Nunca pisaron la universidad

Leo:

La Associació Catalana d’Universitats Públiques (Acup) pone énfasis en la función que han desempeñado en los últimos lustros los centros públicos para permitir esa compactación de estratos sociales. La referencia más clara es que un 40% de los estudiantes que cursan un grado universitario en Catalunya provienen de familias que nunca pisaron la universidad, un porcentaje que cobra relevancia al estar en lo más alto de la media de la OCDE. Asimismo, la universidad se ha convertido en un lugar donde se ha formalizado como en ningún otro la paridad de géneros: en 1973 sólo un 37% de los alumnos eran mujeres mientras que ahora lo son un 54%.

Ahí esta la clave. No puede haber una única vía para la formación en la que entren en juego el talento y el esfuerzo. Hay grupos sociales que no quieren correr el riesgo de que sus hijos caigan aunque, para conseguirlo, haya que limitar la movilidad social, es decir, carcomer la sociedad.

Escribí hace un mes:

En la próxima legislatura, la universidad pública va a sufrir (cierres, asfixia económica y subida de tasas) por tres causas.

La primera es económica. La universidad pública tiene prestigio gracias a su historia, buenos profesores, correctas instalaciones y, en algunos casos, grandes posibilidades de investigación. La privada no suele tener nada de lo anterior y acostumbra a ser una escoba de gente que se ha quedado fuera por la selectividad o busca un título rápido. Hay que eliminar ese prestigio (lo que lo produce) mediante reducción del presupuesto, cierres (en algunos casos) y la creación de crispación (no hay que ser muy listo para prever que la subida de tasas provocará movilizaciones).
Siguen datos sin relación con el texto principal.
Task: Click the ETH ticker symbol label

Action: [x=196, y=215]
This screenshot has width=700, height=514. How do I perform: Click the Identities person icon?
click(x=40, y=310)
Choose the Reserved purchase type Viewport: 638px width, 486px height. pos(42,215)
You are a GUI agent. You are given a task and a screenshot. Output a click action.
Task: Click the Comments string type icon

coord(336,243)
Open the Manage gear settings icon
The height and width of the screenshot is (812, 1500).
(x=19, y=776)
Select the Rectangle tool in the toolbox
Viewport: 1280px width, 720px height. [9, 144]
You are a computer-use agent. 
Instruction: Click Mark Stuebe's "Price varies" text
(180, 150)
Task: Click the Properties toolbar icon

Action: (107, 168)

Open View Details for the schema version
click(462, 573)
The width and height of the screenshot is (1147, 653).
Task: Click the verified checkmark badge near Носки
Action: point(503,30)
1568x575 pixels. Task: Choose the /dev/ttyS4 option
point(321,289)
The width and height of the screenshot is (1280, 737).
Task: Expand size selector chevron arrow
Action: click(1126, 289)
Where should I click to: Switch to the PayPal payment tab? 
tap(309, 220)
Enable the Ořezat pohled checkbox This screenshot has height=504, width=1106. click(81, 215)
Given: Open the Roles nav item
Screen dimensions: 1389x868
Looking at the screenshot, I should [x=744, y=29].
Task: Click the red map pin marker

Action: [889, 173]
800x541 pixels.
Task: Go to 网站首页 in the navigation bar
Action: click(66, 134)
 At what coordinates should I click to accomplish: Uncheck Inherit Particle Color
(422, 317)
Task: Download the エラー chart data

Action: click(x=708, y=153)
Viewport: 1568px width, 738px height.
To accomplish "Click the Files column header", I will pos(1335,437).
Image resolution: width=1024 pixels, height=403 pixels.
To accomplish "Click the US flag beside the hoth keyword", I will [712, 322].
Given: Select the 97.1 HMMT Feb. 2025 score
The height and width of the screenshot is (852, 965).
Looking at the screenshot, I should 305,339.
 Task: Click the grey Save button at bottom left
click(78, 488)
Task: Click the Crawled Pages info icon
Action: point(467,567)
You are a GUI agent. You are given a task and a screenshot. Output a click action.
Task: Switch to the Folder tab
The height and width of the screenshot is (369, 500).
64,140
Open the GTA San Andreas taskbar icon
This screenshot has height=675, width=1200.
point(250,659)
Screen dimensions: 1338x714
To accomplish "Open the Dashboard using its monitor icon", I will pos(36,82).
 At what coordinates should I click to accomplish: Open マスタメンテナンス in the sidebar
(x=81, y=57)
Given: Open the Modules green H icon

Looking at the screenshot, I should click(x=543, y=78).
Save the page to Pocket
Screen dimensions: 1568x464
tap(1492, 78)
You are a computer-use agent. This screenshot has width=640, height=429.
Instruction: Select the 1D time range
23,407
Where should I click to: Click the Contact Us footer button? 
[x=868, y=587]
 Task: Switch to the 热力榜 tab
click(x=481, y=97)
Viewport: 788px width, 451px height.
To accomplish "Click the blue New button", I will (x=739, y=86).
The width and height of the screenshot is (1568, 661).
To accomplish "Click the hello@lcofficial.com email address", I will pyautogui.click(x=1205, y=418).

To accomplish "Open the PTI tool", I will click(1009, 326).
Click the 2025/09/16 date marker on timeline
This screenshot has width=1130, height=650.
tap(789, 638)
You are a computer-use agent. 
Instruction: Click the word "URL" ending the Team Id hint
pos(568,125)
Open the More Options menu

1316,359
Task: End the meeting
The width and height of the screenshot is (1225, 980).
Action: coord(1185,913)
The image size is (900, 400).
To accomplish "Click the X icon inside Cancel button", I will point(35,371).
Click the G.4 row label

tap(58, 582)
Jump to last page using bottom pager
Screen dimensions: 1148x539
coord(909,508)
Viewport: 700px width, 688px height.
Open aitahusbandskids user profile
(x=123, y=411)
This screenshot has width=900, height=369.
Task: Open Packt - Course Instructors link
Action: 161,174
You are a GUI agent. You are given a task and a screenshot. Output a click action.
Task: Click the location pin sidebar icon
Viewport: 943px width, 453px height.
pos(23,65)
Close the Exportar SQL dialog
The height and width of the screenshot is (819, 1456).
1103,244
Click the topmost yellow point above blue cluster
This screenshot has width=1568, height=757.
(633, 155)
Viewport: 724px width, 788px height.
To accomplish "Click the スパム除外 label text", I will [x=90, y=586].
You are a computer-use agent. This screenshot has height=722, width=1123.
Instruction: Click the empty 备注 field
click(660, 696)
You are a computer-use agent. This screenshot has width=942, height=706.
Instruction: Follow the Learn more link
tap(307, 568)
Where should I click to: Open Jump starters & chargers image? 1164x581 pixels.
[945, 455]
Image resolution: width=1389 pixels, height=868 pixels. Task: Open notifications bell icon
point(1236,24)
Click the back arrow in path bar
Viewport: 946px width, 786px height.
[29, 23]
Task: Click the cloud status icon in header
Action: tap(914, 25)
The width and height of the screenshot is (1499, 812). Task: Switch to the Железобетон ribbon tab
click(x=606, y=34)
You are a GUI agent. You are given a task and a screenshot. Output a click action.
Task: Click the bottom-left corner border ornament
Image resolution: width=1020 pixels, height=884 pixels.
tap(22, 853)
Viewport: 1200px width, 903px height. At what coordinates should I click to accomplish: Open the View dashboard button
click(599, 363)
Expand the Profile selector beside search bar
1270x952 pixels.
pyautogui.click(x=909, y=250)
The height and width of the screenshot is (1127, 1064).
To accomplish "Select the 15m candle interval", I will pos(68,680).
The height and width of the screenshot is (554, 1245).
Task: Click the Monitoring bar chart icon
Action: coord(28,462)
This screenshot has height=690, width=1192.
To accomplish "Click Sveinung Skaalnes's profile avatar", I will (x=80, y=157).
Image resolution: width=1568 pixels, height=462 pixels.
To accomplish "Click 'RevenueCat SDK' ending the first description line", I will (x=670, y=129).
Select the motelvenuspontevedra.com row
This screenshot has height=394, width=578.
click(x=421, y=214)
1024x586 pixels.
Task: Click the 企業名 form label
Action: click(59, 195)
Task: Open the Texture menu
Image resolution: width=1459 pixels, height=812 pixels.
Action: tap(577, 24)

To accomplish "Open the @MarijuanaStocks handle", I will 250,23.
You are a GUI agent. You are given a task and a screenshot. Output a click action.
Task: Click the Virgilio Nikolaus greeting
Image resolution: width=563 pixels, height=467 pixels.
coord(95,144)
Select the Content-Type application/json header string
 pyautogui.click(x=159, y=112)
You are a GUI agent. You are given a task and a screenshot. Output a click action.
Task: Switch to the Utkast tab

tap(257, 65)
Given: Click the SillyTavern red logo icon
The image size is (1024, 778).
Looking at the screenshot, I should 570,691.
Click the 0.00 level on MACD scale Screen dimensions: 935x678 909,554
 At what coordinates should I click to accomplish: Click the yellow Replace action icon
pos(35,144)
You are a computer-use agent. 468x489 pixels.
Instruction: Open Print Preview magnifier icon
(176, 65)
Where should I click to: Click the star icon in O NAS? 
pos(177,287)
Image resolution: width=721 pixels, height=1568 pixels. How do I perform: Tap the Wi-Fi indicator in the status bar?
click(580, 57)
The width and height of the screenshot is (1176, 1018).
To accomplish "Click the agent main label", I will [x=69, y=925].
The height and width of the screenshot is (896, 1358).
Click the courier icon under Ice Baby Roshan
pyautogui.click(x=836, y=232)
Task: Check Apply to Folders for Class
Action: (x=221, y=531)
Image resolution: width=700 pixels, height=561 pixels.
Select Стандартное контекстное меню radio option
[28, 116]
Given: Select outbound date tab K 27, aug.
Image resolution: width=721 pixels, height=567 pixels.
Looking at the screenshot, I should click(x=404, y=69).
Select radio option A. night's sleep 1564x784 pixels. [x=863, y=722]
La segunda razón es socioeconómica. La universidad era (aún es) un elemento clave de ascenso social y no hay para todos. Hay que reducir el número de licenciados para que mejoren los sueldos. Actualmente, los master cumplen esa función de cuello de botella pero el cupo sigue siendo grande. Además de que es necesario que las universidades públicas pierdan prestigio para que los títulos de las privadas sirvan para algo, también hay que reducir el número que entra en la universidad pública (las cosas no pasan de un día para otro, salvo los impuestos de los liberales).

La tercera razón es ideológica. El fondo es insistir en que lo público es desastroso, que está mal gestionado, que está lleno de vagos y que no sirve para nada (lo público para todos, claro, no será usted tan ingenuo como para creer que las universidades privadas no reciben dinero público). Y, para que haya más fondo, hay que crearlo. Hay que  descabezar un lugar de producción intelectual que, habitualmente, suele estar vinculado a la izquierda (impuestos redistributivos, regulación estatal, sociedad, ciudadanos, clase media) y sustituirlo por otro que diga las cosas en las que se basa nuestro proyecto (libertad individual, esfuerzo, emprendedores, propietarios, creación de riqueza).